Functional nucleic acids and methods
Abstract
The present invention relates to methods of generating amounts of selective nucleic acids. The present invention further relates to selective nucleic acids incorporated within non-coding nucleic acids, capable of binding to or altering a target molecule. Selective nucleic acids may generally refer to, but are not limited to, deoxyribonucleic acids (DNAs), ribonucleic acids (RNAs), artificially modified nucleic acids, combinations or modifications thereof. Selective nucleic acids may also generally refer to, but are not limited to, nucleic acid aptamers, aptazymes, ribozymes, deoxyribozymes, nucleic acid probes, small interfering RNAs (siRNAs), micro RNAs (miRNAs), short hairpin RNAs (shRNAs), antisense nucleic acids, diagnostic probes or probe libraries, aptamer inhibitors, precursors of any of the above and/or combinations or modifications thereof. In one aspect, a method for generating amounts of selective nucleic acids includes incorporating a selective nucleic acid sequence into a carrier nucleic acid. In general, the carrier nucleic acid may be transcribed by a cell into a product nucleic acid which may carry an incorporated selective nucleic acid sequence.
Claims
exact text as granted — not AI-modified1 . An expression vector comprising:
a chimeric gene encoding a gene product comprising a selective nucleic acid within a carrier nucleic acid, wherein said selective nucleic acid is capable of binding to or affecting at least one target molecule;
wherein said expression vector when transfected into a host transcribes said chimeric gene.

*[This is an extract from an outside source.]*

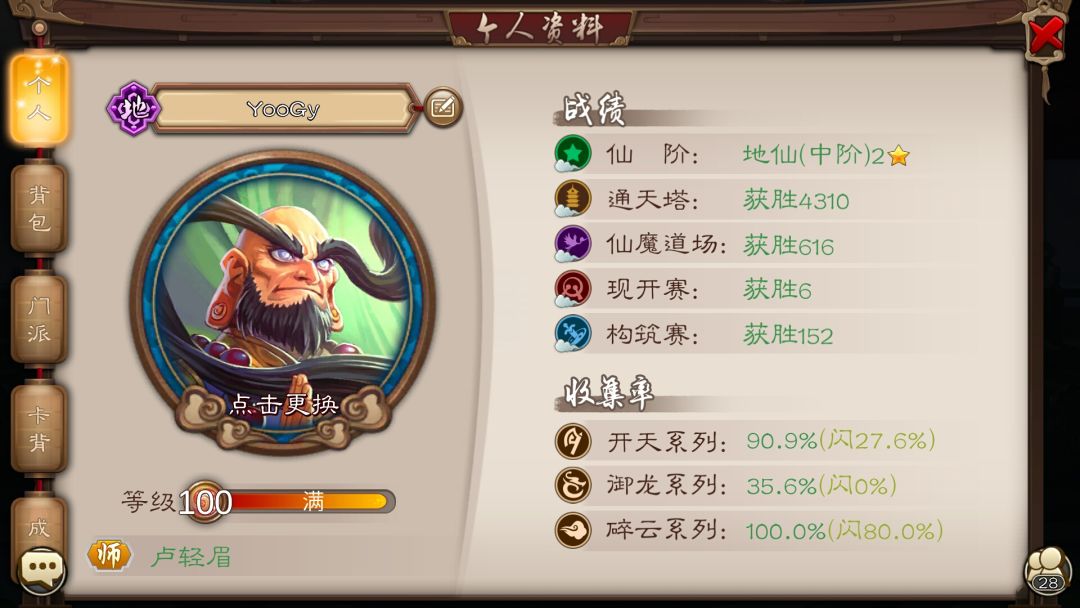Click the edit name pencil icon
The width and height of the screenshot is (1080, 608).
point(442,107)
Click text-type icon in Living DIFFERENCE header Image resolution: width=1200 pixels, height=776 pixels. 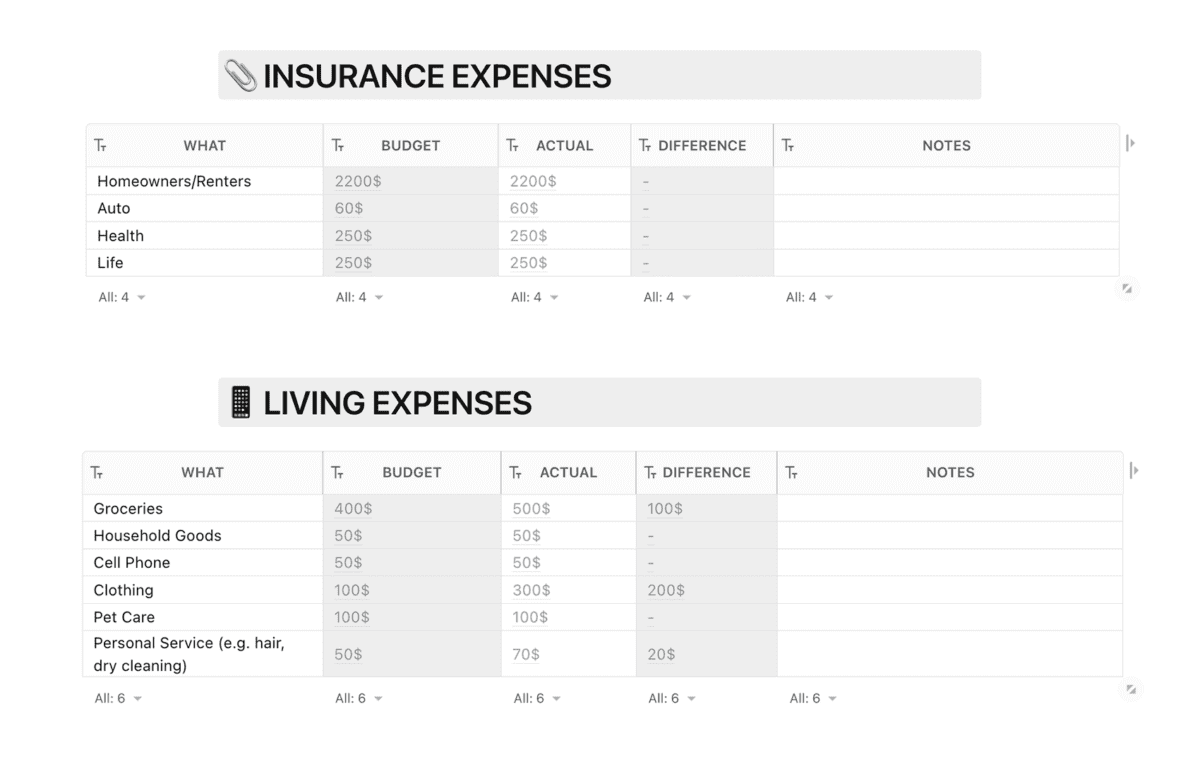(x=650, y=472)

2 . The expression vector of claim 1 , wherein said vector further comprises at least one of a functional promoter, a selection marker or a marker for selective induction.
3 . The expression vector of claim 2 , wherein said at least one selection marker comprises an antibiotic resistance marker.
4 . The expression vector of claim 2 , wherein said promoter is a T7 RNA polymerase or a ribosomal RNA promoter.
5 . The expression vector of claim 1 , wherein said selective nucleic acid comprises at least one of a short interfering RNA (siRNA); a micro RNA (miRNA); a short hairpin RNA (shRNA); an aptamer; a ribozyme; an aptazyme; a riboswitch; an aptamer inhibitor; an antisense nucleic acid; a probe library, a diagnostic probe; a precursor thereof or a combination thereof.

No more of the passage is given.